DOCUMENT PASSAGE
BEGIN
A Sisterhood of Symptoms

One thing about MS that is true is that it is different for every person who has the disease.

One thing that is also true about MS is that the symptoms can be similar for each person who has MS.

There’s a list of symptoms that we all go through, just nobody goes through them consistently or on the same schedule as anybody else, which brings us to our first unifying factor…

Unpredictability

People with Multiple Sclerosis learn very quickly how to make tentative plans. They get used to breaking plans consistently because they simply cannot keep them, due to medical reasons. They get used to modifying plans to accommodate for things like the heat outside, a venue not having air conditioning, or an activity being too physically taxing.

This makes it tough for folks who have MS to date or hang out with friends who aren’t hip to the fact that the disease comes with stuff like heat sensitivity, photosensitivity, fatigue, and muscle weakness. It fundamentally changes the lifestyle of someone who is just diagnosed. It is, without a doubt, the biggest patience-builder of all of the symptoms.

Fatigue

Now, fatigue is universal for MS sufferers. I don’t care what doctors say about “some people” not necessarily having fatigue. If your immune system is busy eating your nervous system, then you’re going to get wickedly tired. That overall heavy feeling you’ve got, literally all over your body — it’s Fatigue. With a capital “F” for “FUCK, THIS IS ANNOYING.”

It’s bigger than being “a little tired” or wanting a nap. Fatigue shuts you down. It’s as though a hypnotherapist has told your body that on the count of 3, you will be asleep, and the rat bastard has counted to 2. Now, you can go ahead and try to live your life with the weight of your whole body on your shoulders without going to bed… but you can trust me when I say, “It ain’t gonna happen.”

Zaps. Numbness. Tinglies.

Whether it’s electric zaps, tingles, numbness, or fire, the odds are extremely high that at some point in your career as an MS sufferer, your nerves will misfire and you will feel something “incorrectly” because your neuron has been eaten!

For me, this has meant numb/tingly feet and hands — and a mostly numb left side. For my friend, Nahleen, she also had numb foot bottoms. Others feel differently — but we all deal with feeling our skin incorrectly at one time or another — and that is scary as hell!

You don’t want to think that your body is interpreting things wrong, because it means you’re broken. And that kind of thinking leads towards…

Depression

Depression is incredibly common among MS sufferers. In fact suicide is a big killer among those of us with the disease because there is only so much they can do to manage our pain, and because the disease is degenerative. Once something is broken, they can’t fix it. It’s a very sad thing, where if you think about it too long, it’s going to bring you down!
END
Saved data entries:
BEGIN
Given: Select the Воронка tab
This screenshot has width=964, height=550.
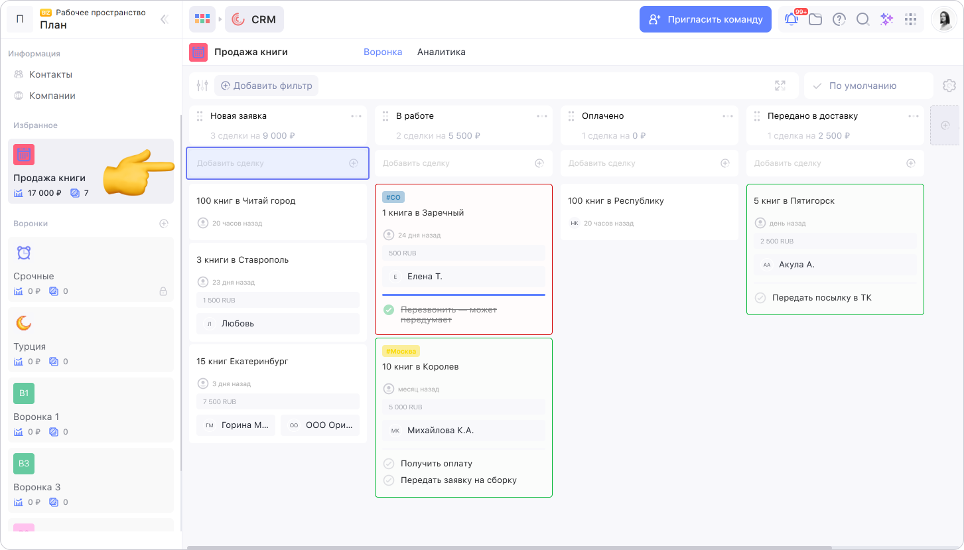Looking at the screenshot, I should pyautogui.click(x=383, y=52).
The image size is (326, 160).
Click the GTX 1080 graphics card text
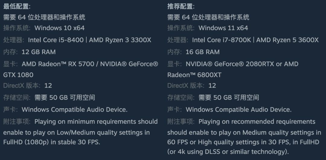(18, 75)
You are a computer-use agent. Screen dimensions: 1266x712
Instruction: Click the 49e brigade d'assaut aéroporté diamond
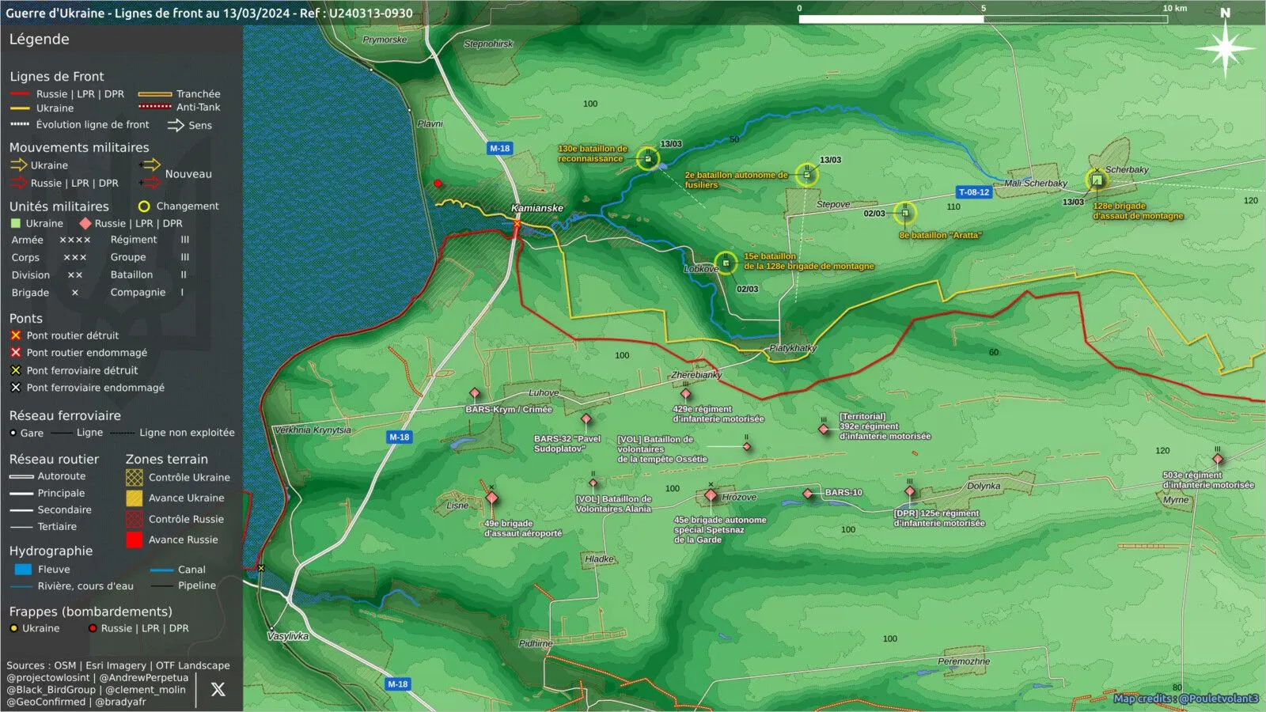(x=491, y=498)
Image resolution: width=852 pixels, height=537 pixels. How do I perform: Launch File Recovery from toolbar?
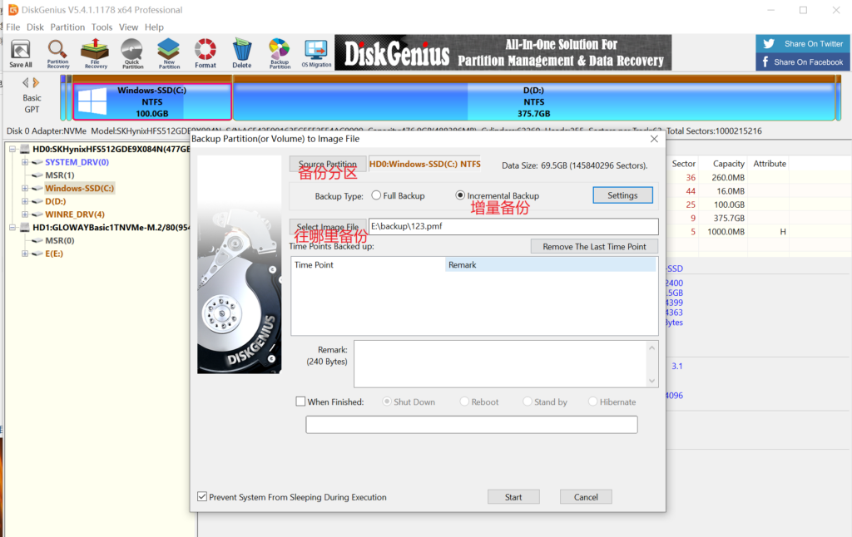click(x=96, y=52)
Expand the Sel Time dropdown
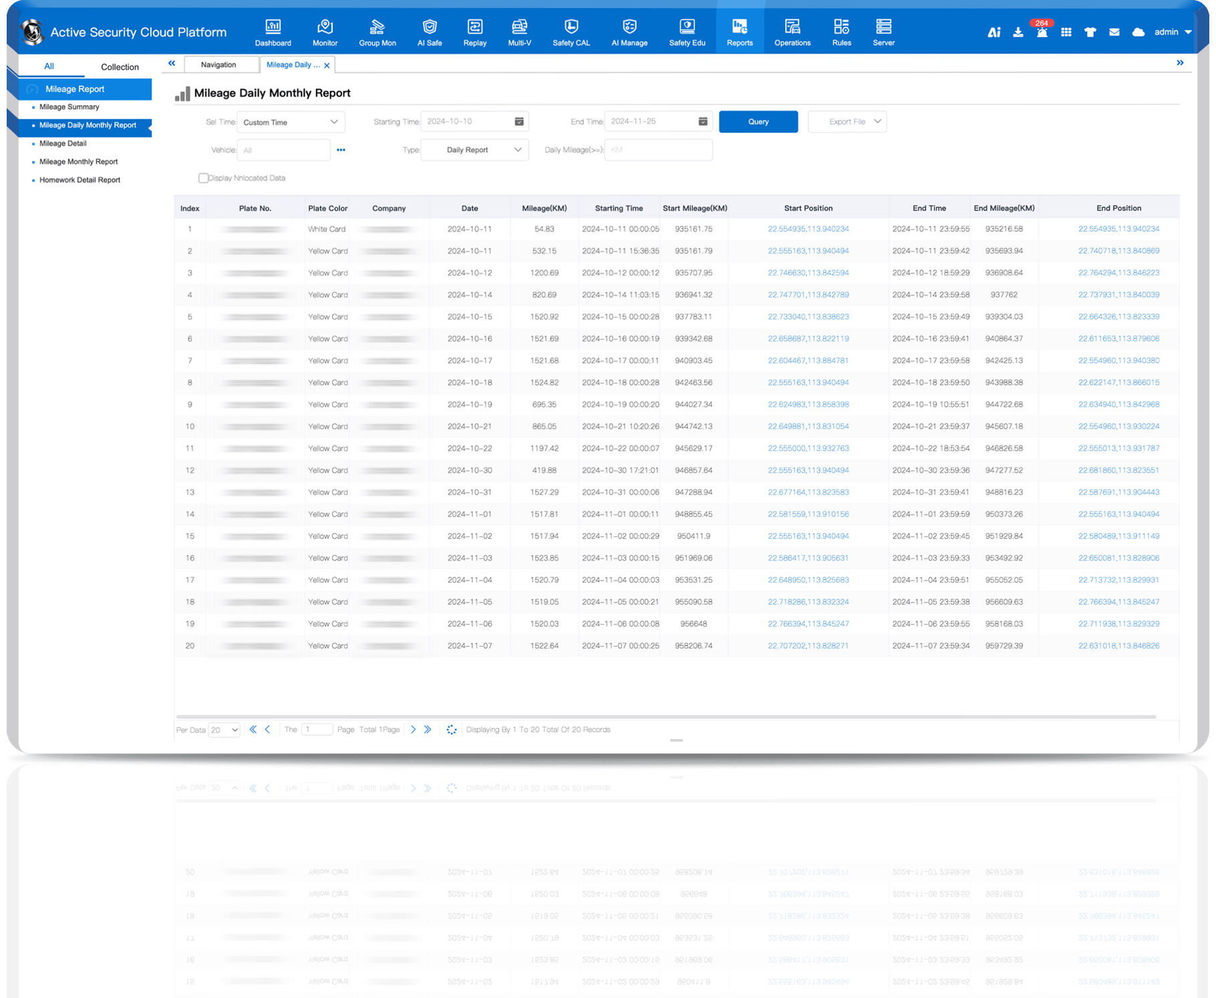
END
WHAT THIS EXERCISE ASKS
1/ Which conditions does the MS symptoms text list as coming with the disease in the sentence that begins "This makes it tough"?
2/ Swap "scary as hell" for "frightening" in the MS symptoms text and give that part again, beginning at the words "For me, this" and stopping after "bring you down!".

WRITTEN RESPONSES
1/ Heat sensitivity, photosensitivity, fatigue, and muscle weakness.

2/
For me, this has meant numb/tingly feet and hands — and a mostly numb left side. For my friend, Nahleen, she also had numb foot bottoms. Others feel differently — but we all deal with feeling our skin incorrectly at one time or another — and that is frightening!

You don’t want to think that your body is interpreting things wrong, because it means you’re broken. And that kind of thinking leads towards…

Depression

Depression is incredibly common among MS sufferers. In fact suicide is a big killer among those of us with the disease because there is only so much they can do to manage our pain, and because the disease is degenerative. Once something is broken, they can’t fix it. It’s a very sad thing, where if you think about it too long, it’s going to bring you down!